Task description:
From the line below containing "Where should I" to the final line, print each line exactly as written. No pictures belong in the copy.

Data listing:
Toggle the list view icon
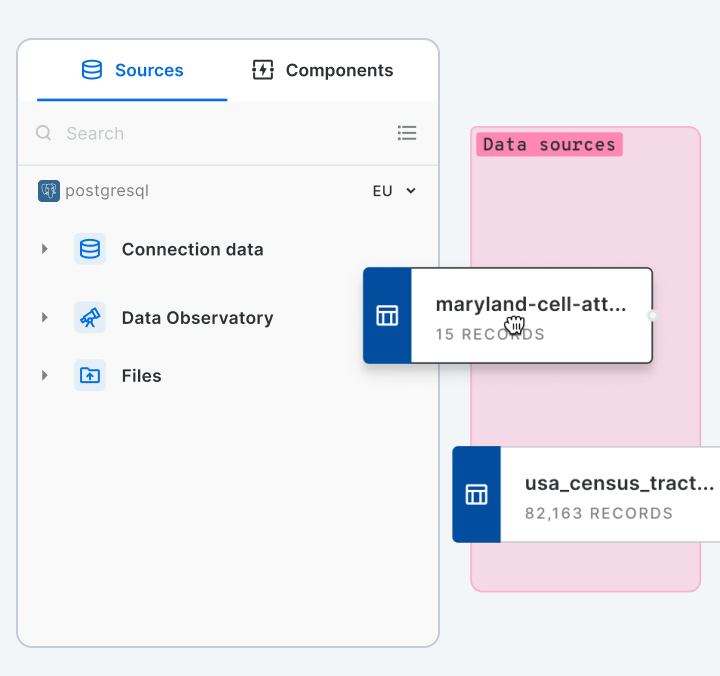 click(407, 133)
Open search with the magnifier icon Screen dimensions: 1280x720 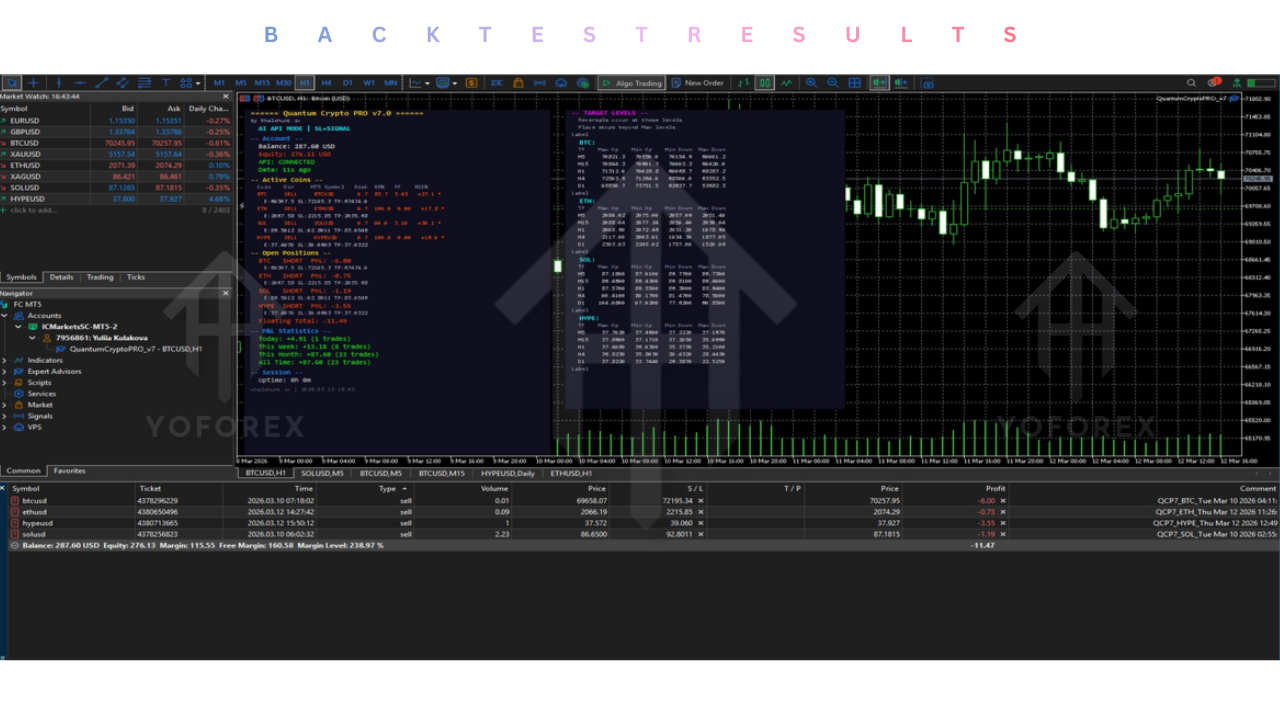pos(1192,83)
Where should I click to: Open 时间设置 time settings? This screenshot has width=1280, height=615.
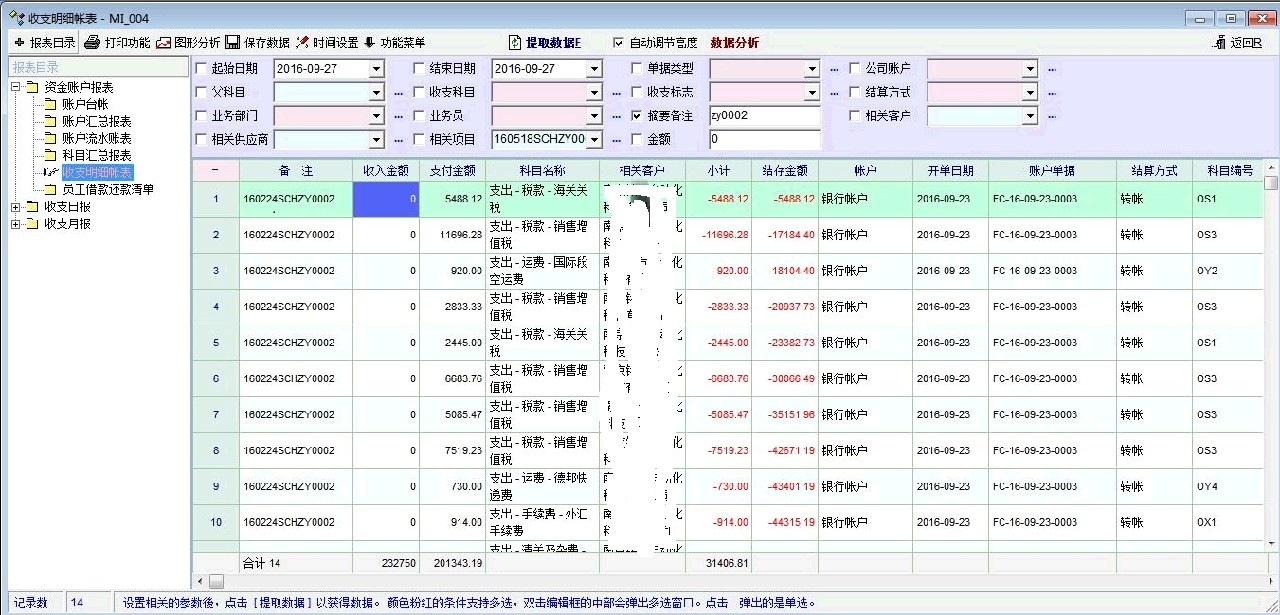(303, 43)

Solution:
Where should I click to: Open 时间设置 time settings? This screenshot has width=1280, height=615.
(303, 43)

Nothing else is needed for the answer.